A vast replica of Solomon's Temple opened this week in Sao Paulo, with the capacity to seat 10,000 followers of the evangelical Universal Church of the Kingdom of God.
The temple, which engulfs an entire city block and cost about £176 million to build, has polarised opinion, particularly among the Jewish community from which it borrows much of its most eye-catching symbolism.
The temple was built using stone from Israel and contains a number of conspicuous menorahs and an altar imitating the Ark of the Covenant.
Bishop Edir Macedo, who founded the Universal Church 35 years ago and masterminded the new temple, has a flowing beard and wears a yarmulke. A helicopter landing pad on the 11-storey complex will allow Mr Macedo to drop in for sermons.
Alongside the temple is a garden of olive trees similar to the garden of Gethsemane, and the flag of Israel flies nearby, next to those of the Universal Church, Brazil and the United States, among dozens of other countries.
The Brazilian sociologist Ricardo Bitun told Folha de Sao Paulo that the Judaica was part of a "Jewish tendency" shown by the Universal Church, which uses symbols and rituals from ancient religions to confer authority and credibility.

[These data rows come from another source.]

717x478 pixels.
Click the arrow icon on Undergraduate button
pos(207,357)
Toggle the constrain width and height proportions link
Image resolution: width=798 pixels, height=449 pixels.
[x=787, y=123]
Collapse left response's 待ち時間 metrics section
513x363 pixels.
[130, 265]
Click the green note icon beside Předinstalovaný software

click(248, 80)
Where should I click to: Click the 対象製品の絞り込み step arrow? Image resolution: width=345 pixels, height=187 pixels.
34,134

However, the Israeli Rabbi Chaim Richman, director of the international department of the Temple Institute, said the new church "hijacked the concept of the Holy Temple" and was a "total bastardisation of its sanctity".
Ricardo Berkiensztat, vice president of the Jewish Federation of Sao Paulo, described the achievement of architect Rogerio Araujo as "wonderful" but told the Brazilian site Diario365: "For Jews the only really sacred temple could be the one in Jerusalem".

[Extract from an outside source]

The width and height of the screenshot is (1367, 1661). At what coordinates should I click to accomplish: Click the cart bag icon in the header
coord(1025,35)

Rabbi Michel Schlesinger, of the Sao Paulo Israelite Congregation, said the building should be seen in a positive light.
"I look kindly on anything which uses the model of the temple to try to get closer to God," he said.
The new building, which was due to open on Thursday, with the President of Brazil, Dilma Rousseff, as guest of honour, is part of a surge in enthusiasm for evangelical and Pentecostal churches in Brazil.
Recent census figures show that 22 per cent of the population is now evangelical Christian.